- **ASSIGNMENT**
Among the lines below, count those containing the word "height". Give the number only.

(Collected data)
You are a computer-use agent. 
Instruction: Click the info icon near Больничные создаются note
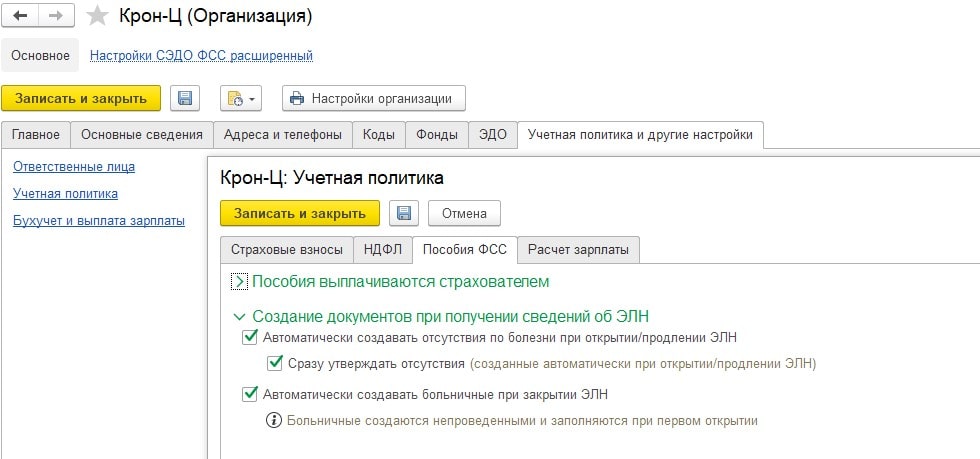(273, 421)
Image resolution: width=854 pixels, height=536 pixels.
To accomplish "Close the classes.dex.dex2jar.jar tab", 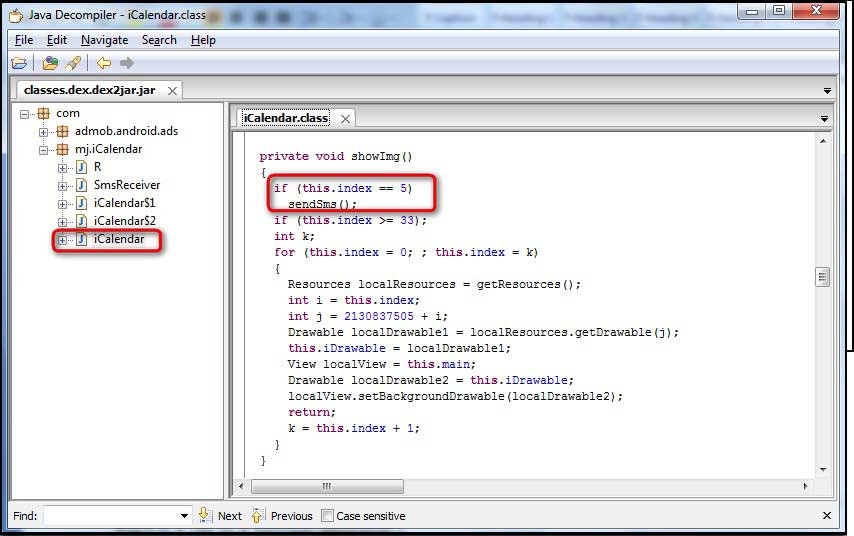I will 172,90.
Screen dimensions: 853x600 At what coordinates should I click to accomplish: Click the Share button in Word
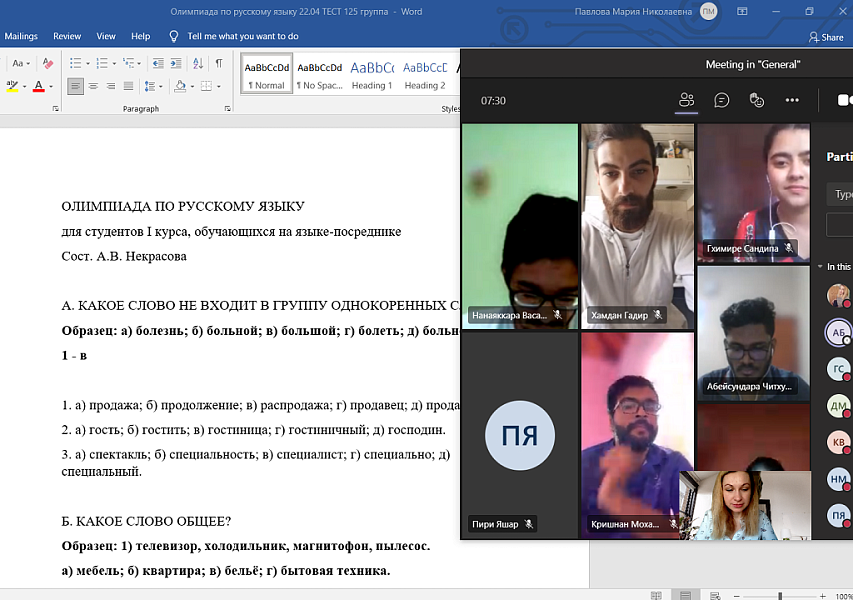(x=826, y=37)
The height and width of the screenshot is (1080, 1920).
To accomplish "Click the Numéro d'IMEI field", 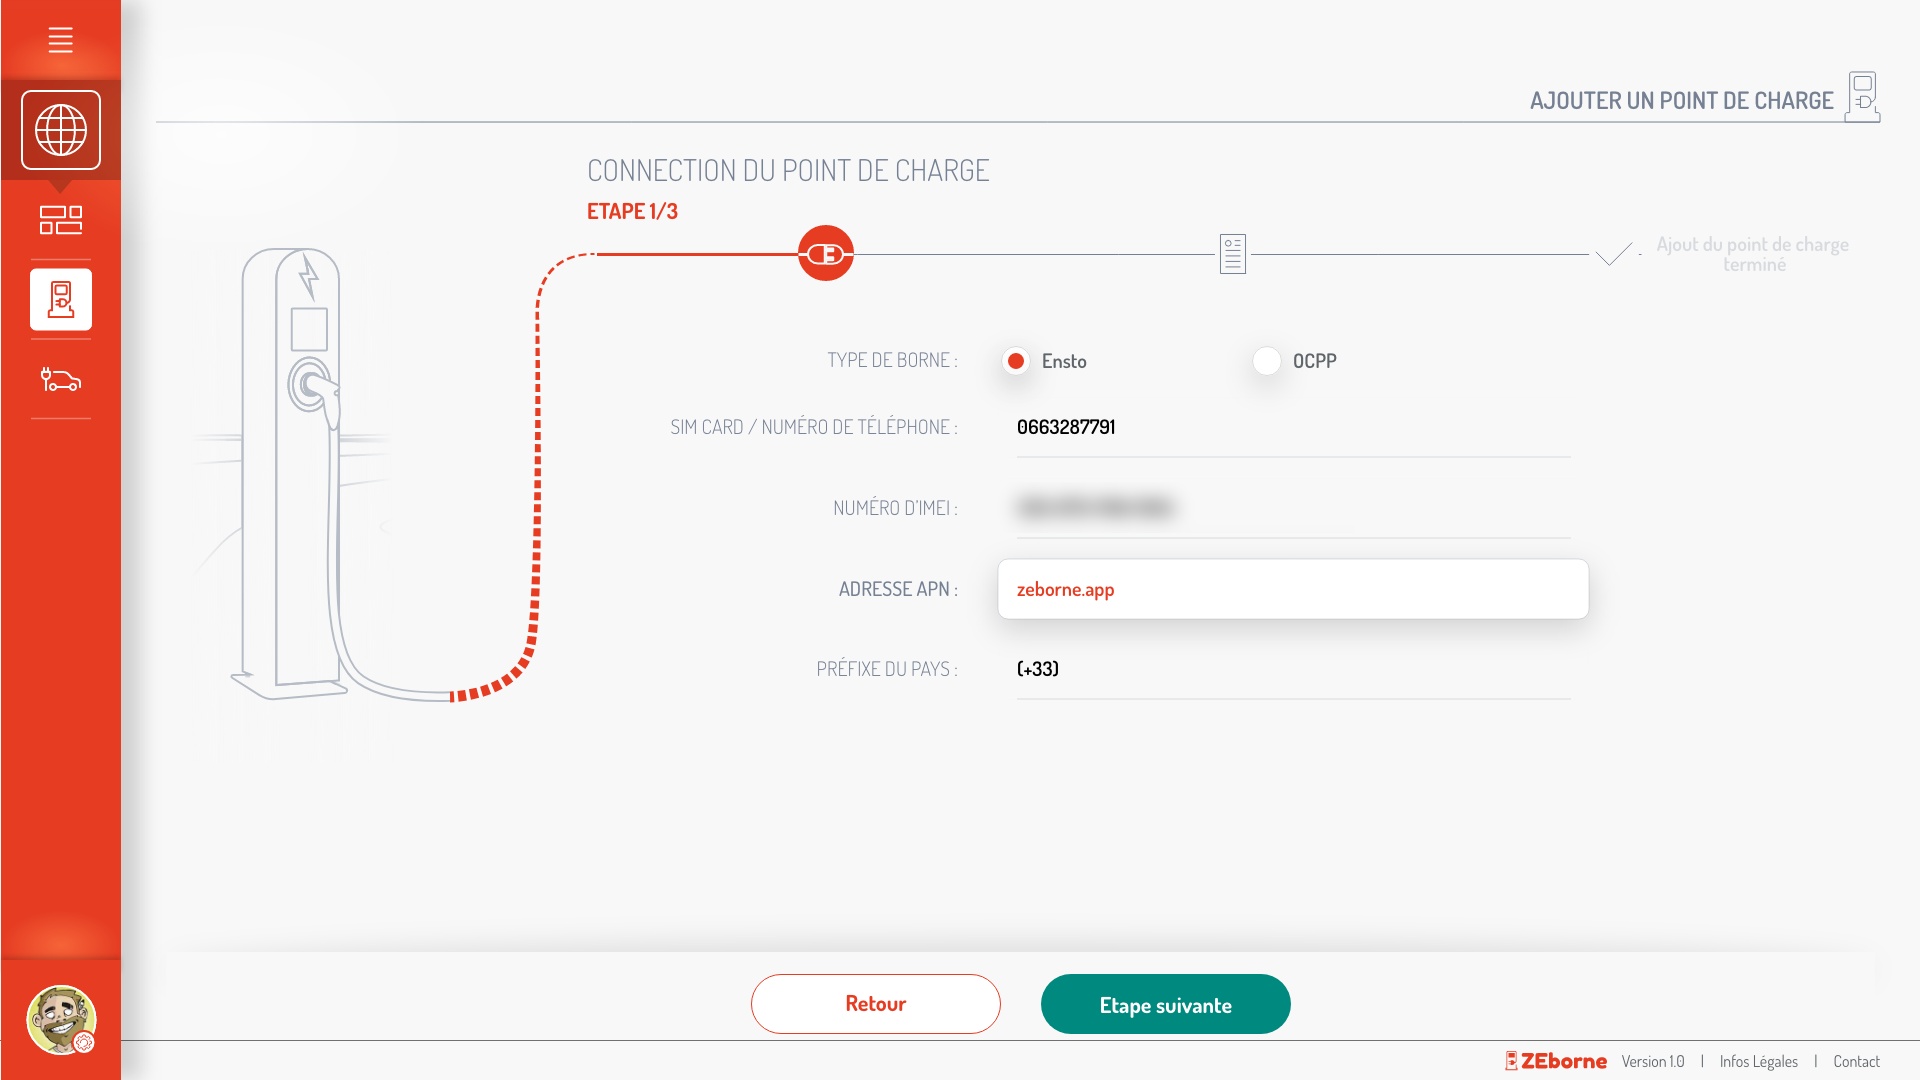I will [x=1292, y=508].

- **REPLY**
2